The 32-year-old Alstott, arguably the most popular player in franchise history, hasn't spoken publicly about his future since the Bucs lost to Washington in the playoffs last month.
Running backs coach Art Valero on Wednesday shared sentiments similar to Dogra's based on a recent conversation with Alstott. Valero, who previously cited Alstott's improved understanding of his role as a reason he would consider a comeback, said, "I think Mike is always going to want to play. That's just how he is."
But here is where the story gets cloudy.
What remains to be seen is whether the Bucs have an interest in having Alstott back, and at what price. The team is yet to indicate where it stands, even though Alstott proved valuable down the stretch as an alternative to Rookie of the Year Cadillac Williams in short-yardage situations.
His game-winning two-point conversion leap against Washington on Nov. 13 was one of the season's highlights. Valero called it "the signature play of his career."
There are financial implications to Alstott returning too. He is scheduled to earn $2-million in base salary next season, though his cap number could be higher once any bonuses written into the contract are added. General manager Bruce Allen recently estimated the team could be as much as $19-million over the salary cap. The team would have to restructure multiple contracts in order to be in compliance by the start of the league calendar next month.
The Bucs also have been reluctant to commit to personnel decisions until more is known about the status of the collective bargaining agreement, which is still being negotiated. The outcome will have a significant impact on the way contracts are structured because 2006 is the final season for which a salary cap is in place.
Still, a decision on Alstott's future could be forthcoming. Dogra is hopeful the matter can be resolved during the NFL combine this month in Indianapolis, where he plans to meet with Allen.
"That's where we worked things out with Mike the last time," Dogra said.
Alstott likely will play for the Bucs or no one. He has said multiple times his home is now Tampa Bay - the only place he has ever played - and he does not wish to move his wife and three children.

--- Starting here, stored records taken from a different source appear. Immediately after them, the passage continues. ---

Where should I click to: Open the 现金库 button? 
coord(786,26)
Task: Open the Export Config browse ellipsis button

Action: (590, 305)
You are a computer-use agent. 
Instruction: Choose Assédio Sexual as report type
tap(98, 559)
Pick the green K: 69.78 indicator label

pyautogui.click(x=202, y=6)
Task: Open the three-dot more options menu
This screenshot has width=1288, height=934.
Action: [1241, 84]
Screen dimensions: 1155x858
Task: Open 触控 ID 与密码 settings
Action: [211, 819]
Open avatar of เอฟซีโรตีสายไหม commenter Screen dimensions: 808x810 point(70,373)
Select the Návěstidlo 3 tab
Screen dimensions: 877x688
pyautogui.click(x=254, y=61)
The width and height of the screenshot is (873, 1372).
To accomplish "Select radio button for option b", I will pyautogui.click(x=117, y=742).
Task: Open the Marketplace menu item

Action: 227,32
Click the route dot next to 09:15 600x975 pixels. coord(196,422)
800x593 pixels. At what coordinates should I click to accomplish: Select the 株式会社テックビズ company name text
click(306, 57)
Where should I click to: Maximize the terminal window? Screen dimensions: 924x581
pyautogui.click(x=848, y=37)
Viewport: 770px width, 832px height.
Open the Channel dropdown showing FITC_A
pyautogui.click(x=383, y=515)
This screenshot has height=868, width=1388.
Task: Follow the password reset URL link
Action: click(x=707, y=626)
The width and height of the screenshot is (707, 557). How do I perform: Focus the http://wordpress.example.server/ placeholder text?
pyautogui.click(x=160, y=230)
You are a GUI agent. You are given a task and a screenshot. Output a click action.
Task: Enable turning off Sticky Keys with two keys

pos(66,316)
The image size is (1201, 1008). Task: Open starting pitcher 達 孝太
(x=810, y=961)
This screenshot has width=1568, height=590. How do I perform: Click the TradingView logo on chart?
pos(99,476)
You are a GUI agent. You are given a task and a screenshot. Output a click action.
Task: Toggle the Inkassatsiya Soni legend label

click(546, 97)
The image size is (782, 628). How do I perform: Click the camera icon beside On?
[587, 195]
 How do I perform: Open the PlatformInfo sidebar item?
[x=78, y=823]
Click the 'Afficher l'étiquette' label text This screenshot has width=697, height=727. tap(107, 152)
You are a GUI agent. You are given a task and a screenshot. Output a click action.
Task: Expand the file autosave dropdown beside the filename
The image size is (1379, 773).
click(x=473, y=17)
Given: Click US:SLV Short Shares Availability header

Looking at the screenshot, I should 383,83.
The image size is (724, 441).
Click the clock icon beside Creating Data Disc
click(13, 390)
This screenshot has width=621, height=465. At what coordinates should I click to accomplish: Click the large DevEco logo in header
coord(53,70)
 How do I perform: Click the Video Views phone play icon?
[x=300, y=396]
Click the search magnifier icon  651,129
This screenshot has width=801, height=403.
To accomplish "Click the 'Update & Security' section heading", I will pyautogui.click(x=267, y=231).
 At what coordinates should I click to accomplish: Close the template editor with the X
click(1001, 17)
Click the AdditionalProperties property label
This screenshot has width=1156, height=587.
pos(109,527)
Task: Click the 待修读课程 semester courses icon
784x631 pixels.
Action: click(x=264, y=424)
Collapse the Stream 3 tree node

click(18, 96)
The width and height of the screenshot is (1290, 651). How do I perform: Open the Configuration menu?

Also, if Alstott decides to return and expresses that desire publicly, it likely would put significant pressure on the franchise to find a place for him. The Bucs took a public relations hit after releasing fan favorite John Lynch two years ago, and rejecting Alstott could be met with more disapproval.
The six-time Pro Bowl selection known for his punishing runs holds the franchise mark for touchdowns (68) and is second in team history with 4,917 rushing yards. Though he tallied just 302 total yards in 2005, Alstott was second on the team with seven touchdowns - his most since 2001. After a career-threatening neck injury in 2003, Alstott did not miss a game last season and felt encouraged by his and the team's success.
"I had the best time this year after going through two frustrating seasons," Alstott said at the end of the season. "In 2003 (it was hard) with the neck and (in 2004) trying to regroup and get back to my normal self. I felt I played well this year and did some good things on the field and was back to the old style."
ANOTHER TROJAN INTERVIEWS: The Bucs may raid the Southern Cal coaching staff for another assistant.
Defensive backs coach Greg Burns interviewed for the team's position of secondary coach Tuesday, emerging as a lead candidate to replace Mike Tomlin, who left to become the Vikings defensive coordinator.
Burns, 32, is the second USC assistant to interview with the Bucs in a week. Tampa Bay hired Trojans defensive line coach Jethro Franklin to replace Rod Marinelli, who took over as the Detroit Lions head coach.
Burns joined the Trojans in 2002 and presided over a secondary that helped USC win back-to-back national titles. Among his star pupils was Steelers safety Troy Polamalu.
Before going to USC, Burns coached with Valero at Louisville.
Times staff writer Rick Stroud contributed to this report.